Synchronization between the Soledad Server and one Soledad Client consists of the following steps:

  1. The client asks the server for the information it has stored about the last time they have synchronized (if ever).
  2. The client validates that its information regarding the last synchronization is consistent with the server’s information, and raises an error if not. (This could happen for instance if one of the replicas was lost and restored from backup, or if a user inadvertently tries to synchronize a copied database.)
  3. The client generates a list of changes since the last change the server knows of.
  4. The client checks what the last change is it knows about on the server.
  5. If there have been no changes on either side that the other side has not seen, the synchronization stops here.
  6. The client encrypts and sends the changed documents to the server, along with what the latest change is that it knows about on the server.
  7. The server processes the changed documents, and records the client’s latest change.
  8. The server responds with the documents that have changes that the client does not yet know about.
  9. The client decrypts and processes the changed documents, and records the server’s latest change.
  10. If the client has seen no changes unrelated to the synchronization during this whole process, it now sends the server what its latest change is, so that the next synchronization does not have to consider changes that were the result of this one.

Synchronization metadata

The synchronization information stored on each database replica consists of:

  • The replica id of the other replica. (Which should be globally unique identifier to distinguish database replicas from one another.)
  • The last known generation and transaction id of the other replica.
  • The generation and transaction id of this replica at the time of the most recent succesfully completed synchronization with the other replica.

Transactions

Any change to any document in a database constitutes a transaction. Each transaction increases the database generation by 1, and is assigned a transaction id, which is meant to be a unique random string paired with each generation.

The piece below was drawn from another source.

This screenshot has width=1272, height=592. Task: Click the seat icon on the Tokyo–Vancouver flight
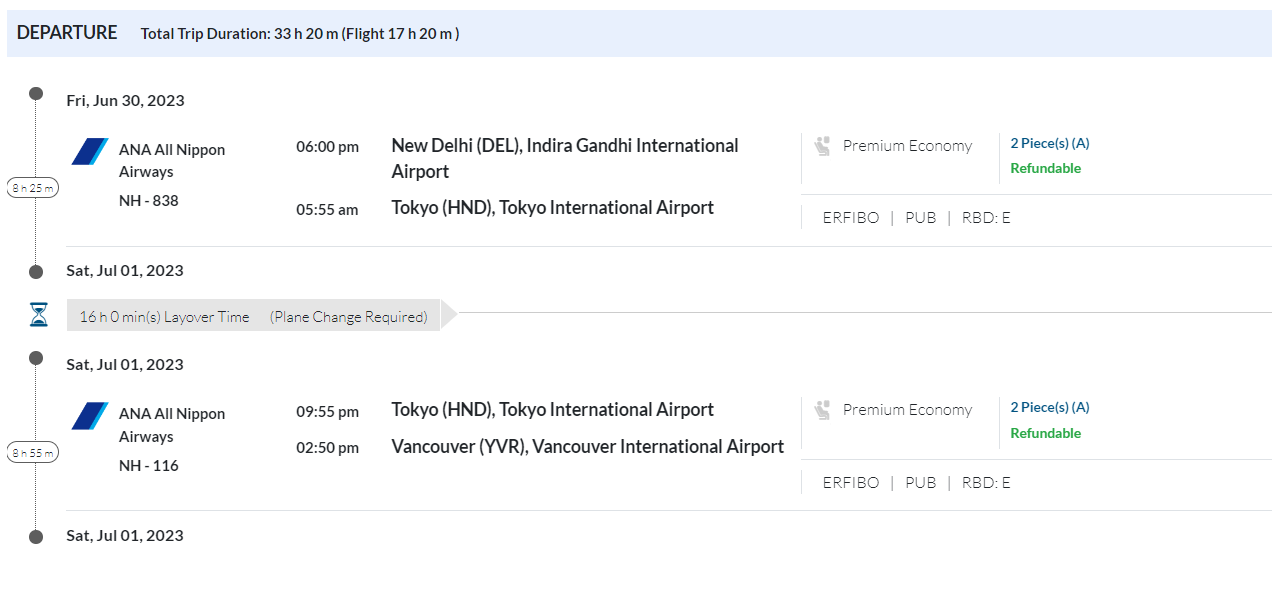(823, 410)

The transaction id can be used to detect the case where replica A and replica B have previously synchronized at generation N, and subsequently replica B is somehow reverted to an earlier generation (say, a restore from backup, or somebody made a copy of the database file of replica B at generation < N, and tries to synchronize that), and then new changes are made to it. It could end up at generation N again, but with completely different data.

Having random unique transaction ids will allow replica A to detect this situation, and refuse to synchronize to prevent data loss. (Lesson to be learned from this: do not copy databases around, that is what synchronization is for.)